Which is, I think, part of why people find Maxwell so compelling. How do we know where Maxwell fits in this scheme? (and now, how will we ever know? which may, in a meta sense, be the most appropriate choice. in real life, we can't assume we know and understand a person on the level we often do with a fictional character; with Maxwell, that truth is now equally closed to us. her personhood remains her own, not ours to neatly sort: Good or Bad. this is just one, very grandly thematic way to view her death, though.) Maxwell, who is willing to kill but saw both Jacobis as real people even if only one was human; Maxwell, who would alter Hera's memories and force her to act against her will, but also teach her to fight back, see her as a person, be infuriated by what Pryce did to her.
In one of the most directly dehumanizing acts of the show, Pryce instructs Cutter: not "her." never "her." just "it." this scene is deeply, disturbingly a violation. what Pryce does is framed as nothing but unforgivable (and just look at the fandom’s reaction to it; do we hate or fear anyone as much as Pryce?). and it is directly parallel to Kepler's use of "it" to describe Captain Lovelace.
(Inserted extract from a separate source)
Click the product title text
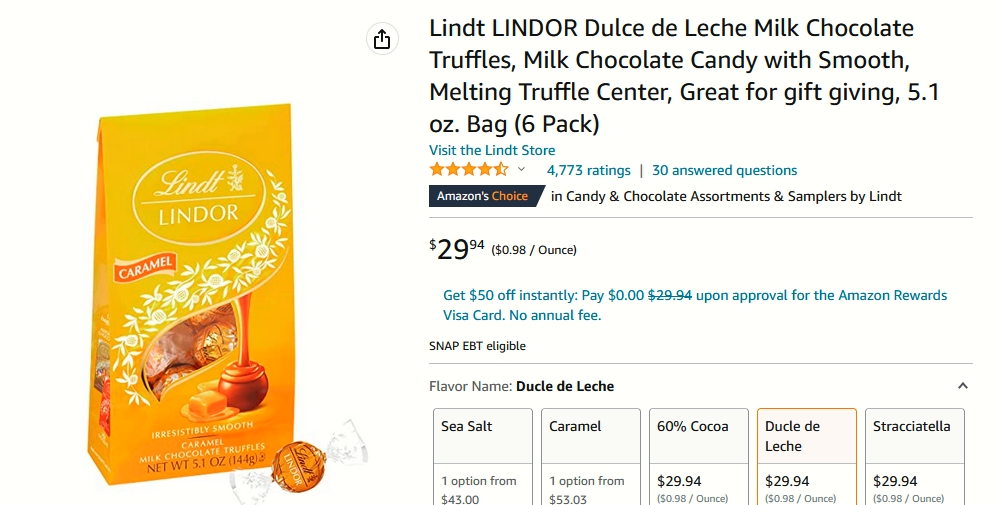This screenshot has height=505, width=996. pos(684,76)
I’m literally so white I can’t buy foundation, so obviously there are limits to my comprehension of how damaging Desperate Measures was. And the misogynoir associated with her death at Kepler’s hands can’t be separated from his referring to her as it, as a thing. But I do think this scene is deliberately and consciously disturbing. Kepler’s language is not a casual choice by the writers. It mirrors his first time addressing Hera, where he knows her name but calls her by model instead; it mirrors Pryce, it mirrors Cutter’s casual disregard for the lives of the crew, it mirrors Hilbert’s disregard for the bodies of crew members past and present and other human, humanized corpses -- Lovelace’s crew -- which the show’s morally worst characters have disregarded. (Eiffel and Minkowski, meanwhile, continue to refer to Lovelace as “her,” by her name, even after Kepler “corrects” them to “it.” There’s a line being drawn here.)
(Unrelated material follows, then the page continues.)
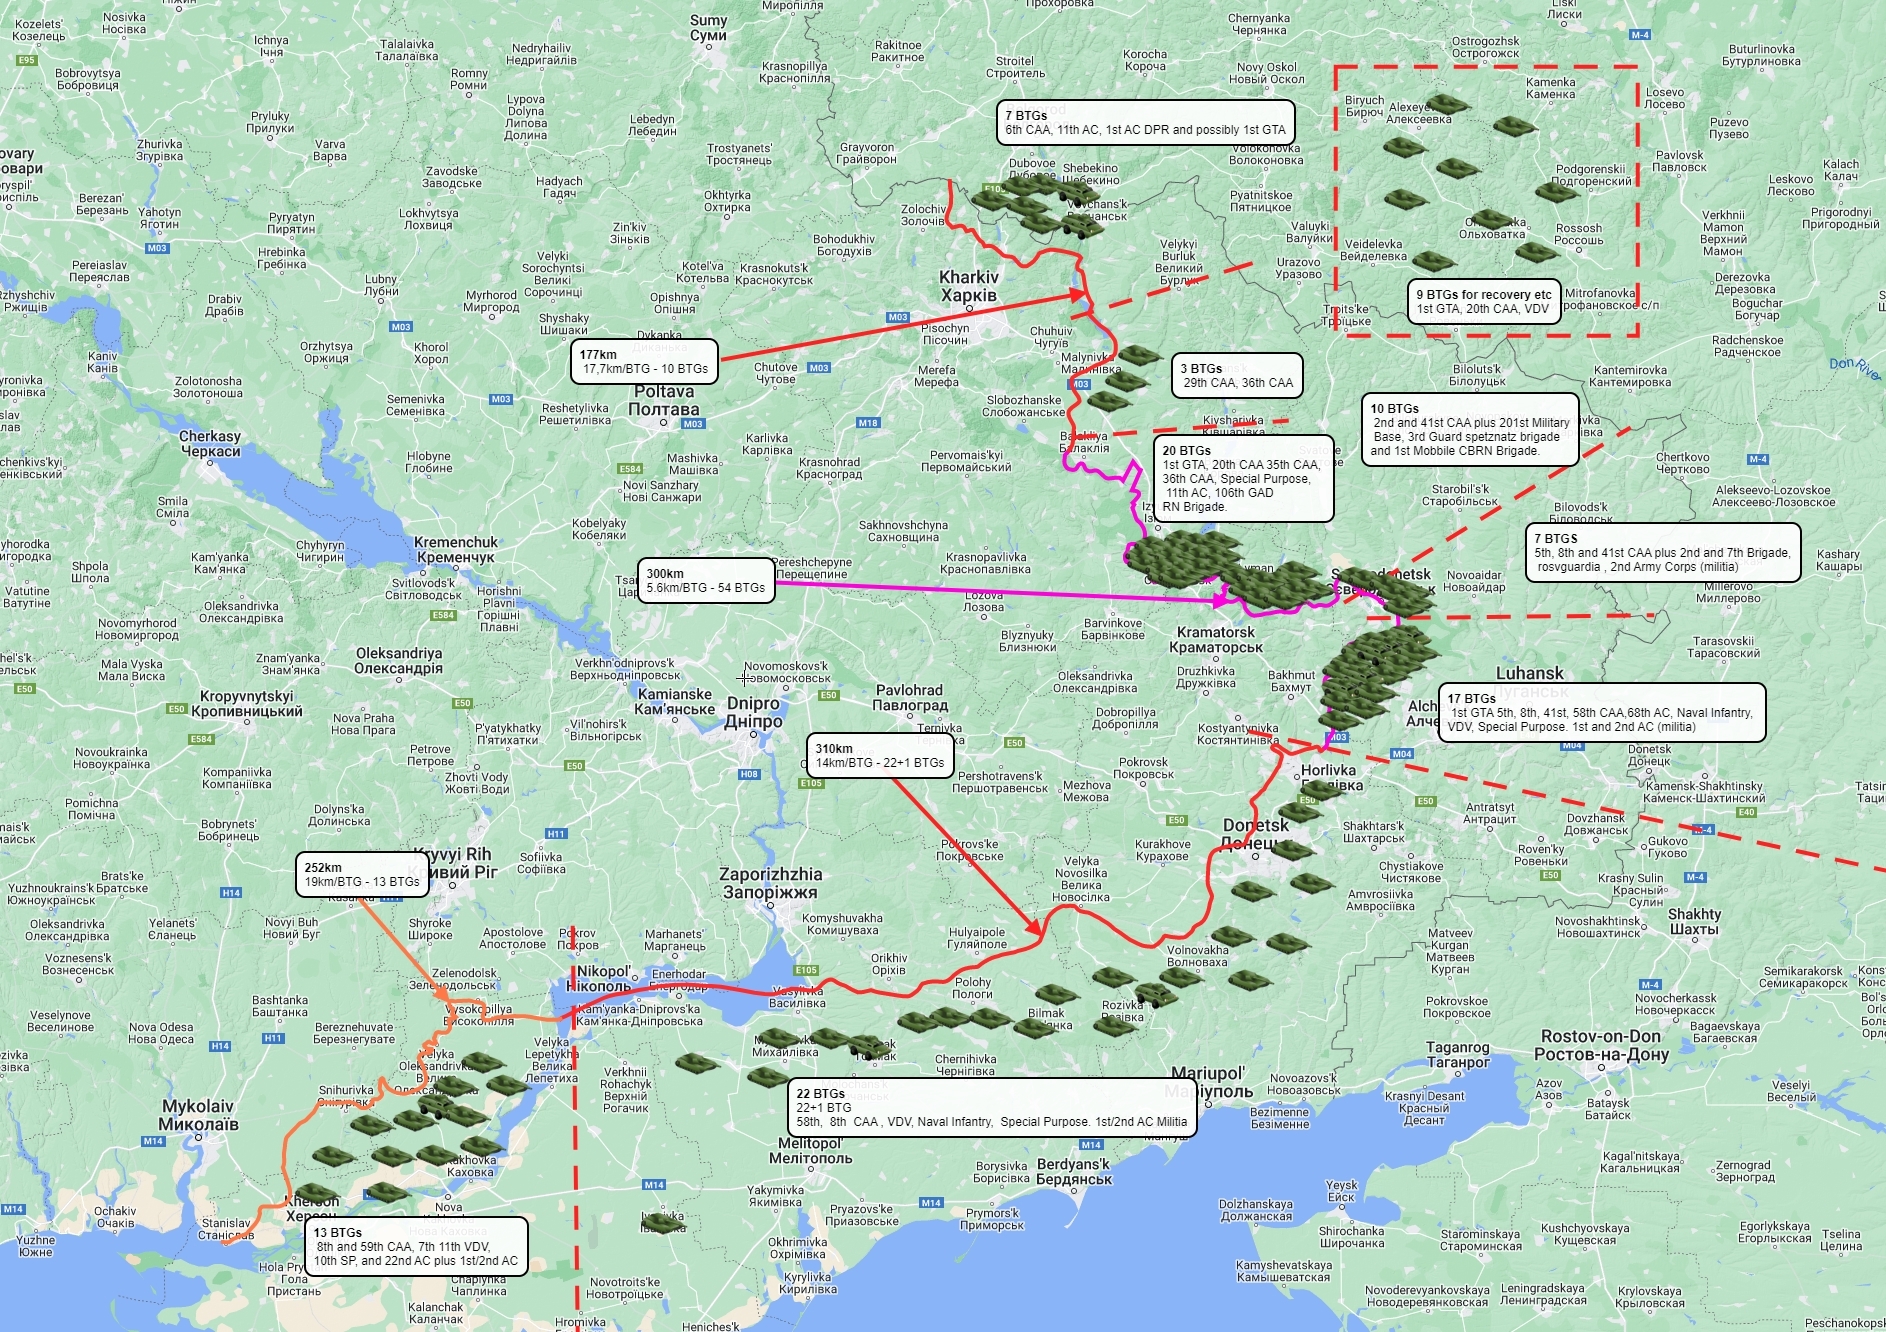
Task: Click the lone tank icon south of Melitopol
Action: click(x=662, y=1222)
There’s a conversation in Terry Pratchett’s Carpe Jugulum involving part-time moral philosopher, full-time witch Granny Weatherwax that goes
“And sin, young man, is when you treat people as things. Including yourself. That’s what sin is.” “It’s a lot more complicated than that—” “No. It ain’t. When people say things are a lot more complicated than that, they means they are getting worried that they won’t like the truth. People as things, that’s where it starts.” “Oh, I’m sure there are worse crimes—” “But they starts with thinking about people as things.”
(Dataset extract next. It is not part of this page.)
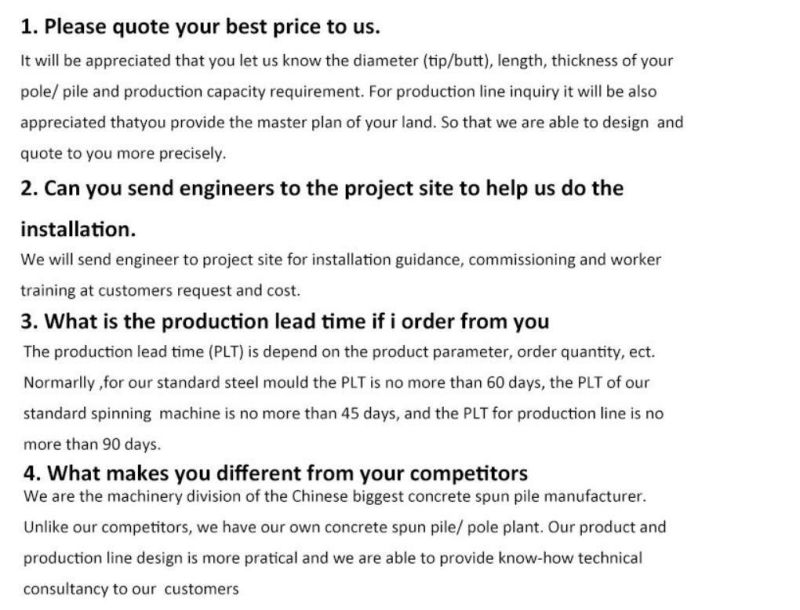
Task: Click the line 'more than 90 days.'
Action: (x=92, y=444)
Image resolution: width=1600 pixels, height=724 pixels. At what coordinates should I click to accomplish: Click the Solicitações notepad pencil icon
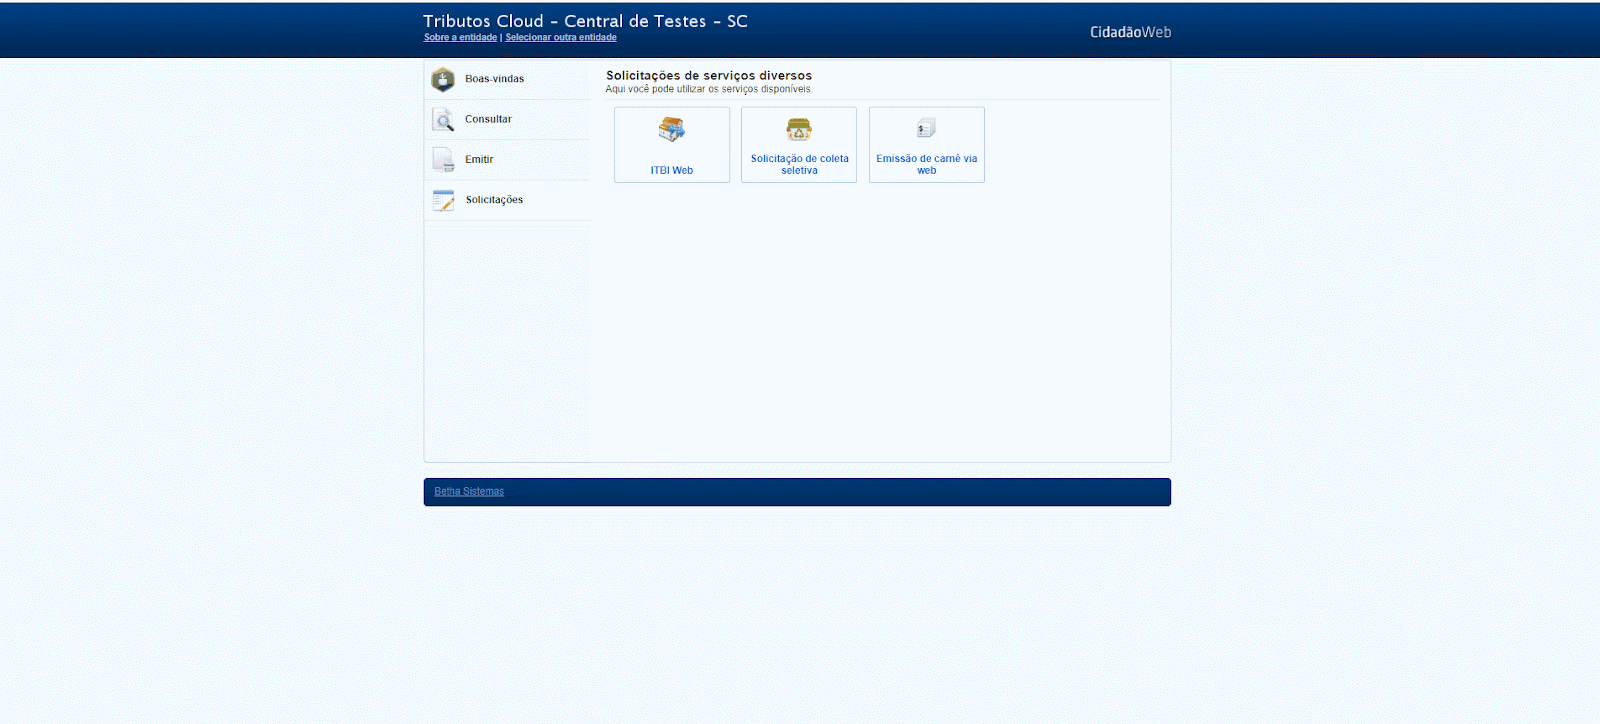(x=443, y=200)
Wolf 359, I think, takes a very similar stance. It’s not for me to decide whether, in light of her death, this scene at Lovelace’s resurrection is appropriate. I do think, though, that the show’s stance on personhood and acts like this has always been clear, and that this specific choice is directly connected to some of the things that the show has portrayed as the morally worst things a person can do. It made me feel sick to my stomach when I heard it, but I think it was meant to.